The aircraft OEMs must also undergo scenario planning and provide evidence of mitigating actions if there are complications during the flight. For example, if there are issues with the signal, or the signal is lost, how will the aircraft continue its journey? Is the journey pre-loaded and the live signal is not necessary for the vehicle to reach its destination? What if there are other complications during the flight, such as cancellation of the vertiport slot? If the aircraft loses all power, what emergency measures will be on board to ensure a safe landing, such as the ability to auto rotate or a parachute system?
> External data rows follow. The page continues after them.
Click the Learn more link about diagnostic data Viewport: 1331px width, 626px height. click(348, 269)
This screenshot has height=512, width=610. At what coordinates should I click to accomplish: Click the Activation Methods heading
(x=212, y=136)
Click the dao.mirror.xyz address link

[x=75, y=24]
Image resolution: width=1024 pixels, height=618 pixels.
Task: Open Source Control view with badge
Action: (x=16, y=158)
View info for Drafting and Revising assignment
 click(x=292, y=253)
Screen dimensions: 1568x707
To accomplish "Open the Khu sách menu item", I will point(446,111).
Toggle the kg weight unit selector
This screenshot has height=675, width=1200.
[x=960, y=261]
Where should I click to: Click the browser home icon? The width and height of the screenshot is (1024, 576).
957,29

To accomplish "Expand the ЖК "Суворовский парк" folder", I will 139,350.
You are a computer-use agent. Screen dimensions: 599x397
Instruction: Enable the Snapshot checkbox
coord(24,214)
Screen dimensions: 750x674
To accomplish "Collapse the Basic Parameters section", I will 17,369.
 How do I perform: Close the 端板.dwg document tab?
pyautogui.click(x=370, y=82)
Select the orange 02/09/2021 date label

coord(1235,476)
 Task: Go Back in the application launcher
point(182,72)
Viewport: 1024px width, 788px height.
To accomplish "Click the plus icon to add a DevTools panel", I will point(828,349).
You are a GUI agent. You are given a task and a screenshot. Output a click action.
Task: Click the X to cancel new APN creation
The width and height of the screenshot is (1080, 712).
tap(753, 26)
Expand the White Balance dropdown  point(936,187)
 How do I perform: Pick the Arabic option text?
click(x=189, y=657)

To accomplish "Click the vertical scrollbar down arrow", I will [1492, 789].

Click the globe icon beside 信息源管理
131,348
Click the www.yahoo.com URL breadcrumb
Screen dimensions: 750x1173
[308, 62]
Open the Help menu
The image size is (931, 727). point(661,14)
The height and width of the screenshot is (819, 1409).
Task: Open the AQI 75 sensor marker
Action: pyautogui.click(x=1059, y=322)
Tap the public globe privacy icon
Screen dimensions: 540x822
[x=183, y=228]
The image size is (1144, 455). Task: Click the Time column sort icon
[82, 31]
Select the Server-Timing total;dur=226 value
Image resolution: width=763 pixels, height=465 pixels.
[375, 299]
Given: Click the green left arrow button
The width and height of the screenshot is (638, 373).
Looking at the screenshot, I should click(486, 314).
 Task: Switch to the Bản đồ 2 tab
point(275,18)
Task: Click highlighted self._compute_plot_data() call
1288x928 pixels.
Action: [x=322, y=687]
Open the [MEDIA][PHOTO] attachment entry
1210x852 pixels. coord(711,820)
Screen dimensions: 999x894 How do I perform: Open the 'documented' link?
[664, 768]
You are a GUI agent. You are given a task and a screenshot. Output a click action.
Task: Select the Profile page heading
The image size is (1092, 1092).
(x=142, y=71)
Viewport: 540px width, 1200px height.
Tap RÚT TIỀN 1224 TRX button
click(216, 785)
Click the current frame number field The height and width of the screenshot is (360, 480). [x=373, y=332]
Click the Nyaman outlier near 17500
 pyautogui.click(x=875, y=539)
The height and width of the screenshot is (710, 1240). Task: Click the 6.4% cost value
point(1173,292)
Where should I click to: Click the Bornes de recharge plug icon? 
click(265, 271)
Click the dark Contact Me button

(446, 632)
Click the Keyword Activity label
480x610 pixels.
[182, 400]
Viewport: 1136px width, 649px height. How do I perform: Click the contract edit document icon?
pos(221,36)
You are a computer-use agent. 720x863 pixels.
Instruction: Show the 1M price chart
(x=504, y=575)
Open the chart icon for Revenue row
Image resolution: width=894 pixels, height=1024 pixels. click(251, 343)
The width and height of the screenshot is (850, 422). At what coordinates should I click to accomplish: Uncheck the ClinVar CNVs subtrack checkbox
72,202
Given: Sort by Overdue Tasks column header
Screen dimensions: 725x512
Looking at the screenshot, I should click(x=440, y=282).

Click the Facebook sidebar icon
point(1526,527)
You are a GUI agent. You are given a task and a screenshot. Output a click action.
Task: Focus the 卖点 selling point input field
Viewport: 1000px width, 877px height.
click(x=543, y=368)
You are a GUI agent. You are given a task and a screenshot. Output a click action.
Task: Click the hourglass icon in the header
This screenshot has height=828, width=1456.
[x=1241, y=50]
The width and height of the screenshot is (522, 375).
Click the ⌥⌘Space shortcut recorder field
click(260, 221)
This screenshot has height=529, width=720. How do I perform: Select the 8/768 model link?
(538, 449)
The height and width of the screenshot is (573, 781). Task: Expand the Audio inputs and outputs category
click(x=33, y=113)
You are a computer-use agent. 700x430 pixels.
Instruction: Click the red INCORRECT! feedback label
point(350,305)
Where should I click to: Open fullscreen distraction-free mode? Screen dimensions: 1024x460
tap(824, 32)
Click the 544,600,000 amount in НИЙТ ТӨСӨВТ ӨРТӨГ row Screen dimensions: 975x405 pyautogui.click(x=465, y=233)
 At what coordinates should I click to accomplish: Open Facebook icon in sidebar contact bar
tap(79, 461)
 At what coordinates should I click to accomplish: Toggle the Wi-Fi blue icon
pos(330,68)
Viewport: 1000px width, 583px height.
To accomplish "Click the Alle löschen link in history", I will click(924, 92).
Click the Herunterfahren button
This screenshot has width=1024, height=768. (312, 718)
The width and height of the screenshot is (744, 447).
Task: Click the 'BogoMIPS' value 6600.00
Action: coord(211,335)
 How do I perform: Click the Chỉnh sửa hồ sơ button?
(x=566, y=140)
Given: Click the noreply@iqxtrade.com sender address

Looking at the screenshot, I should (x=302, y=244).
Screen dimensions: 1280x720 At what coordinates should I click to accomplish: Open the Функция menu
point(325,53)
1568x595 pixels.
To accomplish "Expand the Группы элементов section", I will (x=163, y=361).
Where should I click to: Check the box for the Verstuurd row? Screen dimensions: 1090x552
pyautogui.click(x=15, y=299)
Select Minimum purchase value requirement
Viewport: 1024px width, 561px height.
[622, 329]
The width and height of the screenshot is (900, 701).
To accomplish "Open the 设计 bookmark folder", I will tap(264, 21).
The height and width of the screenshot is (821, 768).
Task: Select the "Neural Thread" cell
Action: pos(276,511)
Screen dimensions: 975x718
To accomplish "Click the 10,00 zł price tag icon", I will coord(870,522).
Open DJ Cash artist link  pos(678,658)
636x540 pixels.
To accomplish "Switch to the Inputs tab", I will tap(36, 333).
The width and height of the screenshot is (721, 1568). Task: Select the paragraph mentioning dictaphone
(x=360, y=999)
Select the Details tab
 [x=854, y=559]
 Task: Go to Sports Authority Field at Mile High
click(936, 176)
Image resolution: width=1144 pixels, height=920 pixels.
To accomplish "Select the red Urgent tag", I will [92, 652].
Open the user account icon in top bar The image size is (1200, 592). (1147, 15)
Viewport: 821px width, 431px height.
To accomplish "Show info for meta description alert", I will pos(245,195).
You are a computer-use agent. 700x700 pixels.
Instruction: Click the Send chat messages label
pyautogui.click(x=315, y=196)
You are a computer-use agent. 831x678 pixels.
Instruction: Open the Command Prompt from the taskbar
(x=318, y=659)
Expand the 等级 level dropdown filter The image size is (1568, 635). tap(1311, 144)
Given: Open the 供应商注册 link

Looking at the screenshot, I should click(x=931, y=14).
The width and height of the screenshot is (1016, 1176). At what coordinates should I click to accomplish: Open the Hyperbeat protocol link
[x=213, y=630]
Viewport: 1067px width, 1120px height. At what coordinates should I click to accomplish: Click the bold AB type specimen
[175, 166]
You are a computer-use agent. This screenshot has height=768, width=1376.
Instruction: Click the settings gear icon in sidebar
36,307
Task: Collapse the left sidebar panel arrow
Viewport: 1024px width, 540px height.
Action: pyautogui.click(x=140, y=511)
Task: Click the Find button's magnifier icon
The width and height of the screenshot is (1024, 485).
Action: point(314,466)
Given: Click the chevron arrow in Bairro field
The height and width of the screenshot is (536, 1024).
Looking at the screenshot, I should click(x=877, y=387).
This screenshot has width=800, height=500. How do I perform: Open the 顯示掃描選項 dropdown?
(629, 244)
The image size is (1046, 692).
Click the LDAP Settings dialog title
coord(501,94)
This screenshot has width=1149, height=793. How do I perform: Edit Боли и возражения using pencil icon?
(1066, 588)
These and other requirements must be addressed in the regulations.
Aircraft and Fleet Management
Aircraft and fleet management standards also need to be met within the aircraft standards requirements such as EASA Part 145 for maintenance organisations. However, even with this in place additional strict processes would be required during landing, charging and preparing the aircraft for the next flight. Operators will be under pressure to turn the aircraft around as soon as possible to ensure maximum benefit and minimise cost. This will also require clear communications between aircraft to aircraft and aircraft to vertiport including different makes and models of aircraft. Given the higher automation levels necessary for delivering safety and high operational tempos, system of system interoperability requirements need to be addressed.
There are also additional requirements such as ground crew competency and training that requires addressing, however, if the base standard aircraft standards are utilised with additional type training to address the fleet differences. As the industry transitions from piloted UAM to Uncrewed UAM, there are additional competency requirements for crews in remote operations centres.
It is vital that UAM stakeholders are engaged at the appropriate stage of the process. There are concerns within the public domain of the safe operations of the aircraft flying at low altitude and navigating buildings, and other obstacles. There are also major concerns over noise and visual pollution caused by UAM. These issues / concerns must be addressed through stakeholder engagement and publicity of the UAM strategy and roadmap.
The community must be reassured on the safe operations of the vehicles and convinced of the benefit to them of the introduction of UAM aircraft. There is an education strategy required for releasing this into the public domain, this must be step by step approach ‘crawl, walk, run, fly!’ UAM provides an opportunity for policy and industry stakeholders to review future skills requirements to support these emerging technologies with STEM educational activities.
Ensuring core aerospace safety standards and regulations are used as a baseline, with enhancements to account for differences such as automation and low altitude flying etc. will provide a safe environment for all aircraft. ANRA technologies is working with the regulatory bodies such as EASA, CAA, and the FAA to address these safety concerns and leading the development of a robust set of standards and regulations for the UAM market. This engagement of the different stakeholders provides ANRA with the knowledge and capability to further develop it’s suite of software to ensure the safe operation of UAM aircraft for the full lifecycle, from the passenger requesting a ride using the app on their mobile device to arriving at their final destination.